→ **Assigned task**:
Using the listing below, retype only the lines from the line with "This screenshot has width=600, height=503." through the end, both ends included, and exclude the pictures.

→ **Data shown**:

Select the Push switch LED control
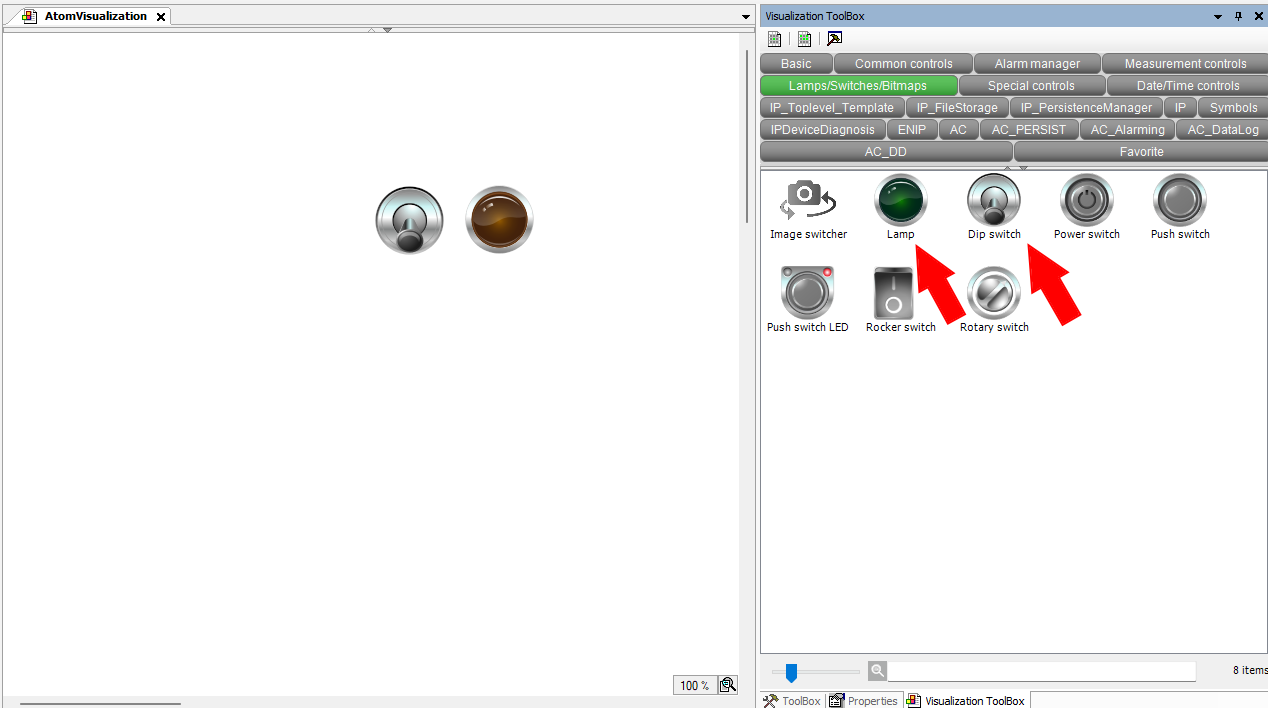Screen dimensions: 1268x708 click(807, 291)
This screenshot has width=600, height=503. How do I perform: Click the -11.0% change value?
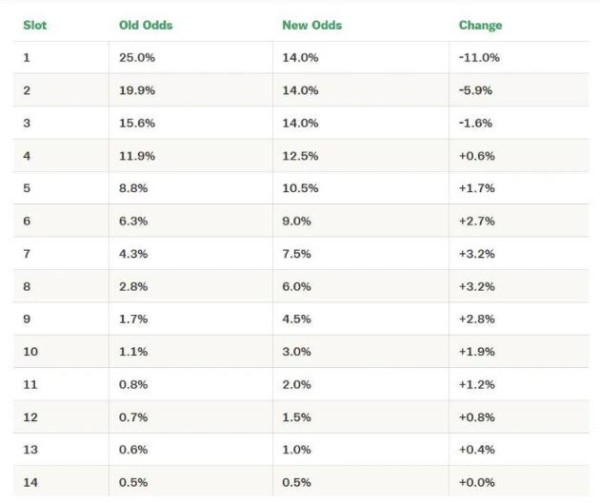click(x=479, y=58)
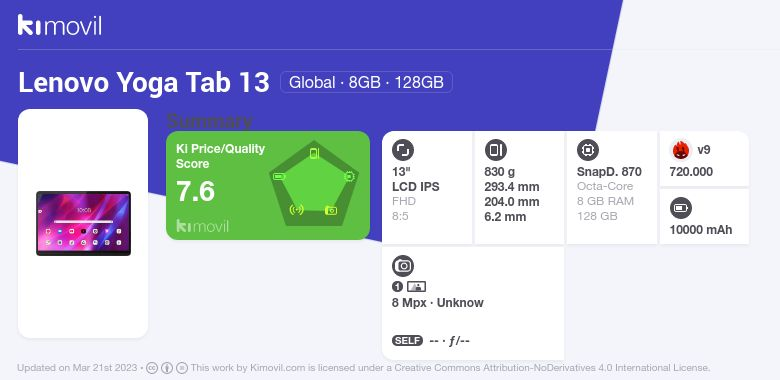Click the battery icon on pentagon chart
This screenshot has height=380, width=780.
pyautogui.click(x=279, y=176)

→ **Reply**:
This screenshot has width=600, height=503. How do I perform: Click the -11.0% change value?
click(x=479, y=58)
Click the battery icon on pentagon chart
This screenshot has height=380, width=780.
pyautogui.click(x=279, y=176)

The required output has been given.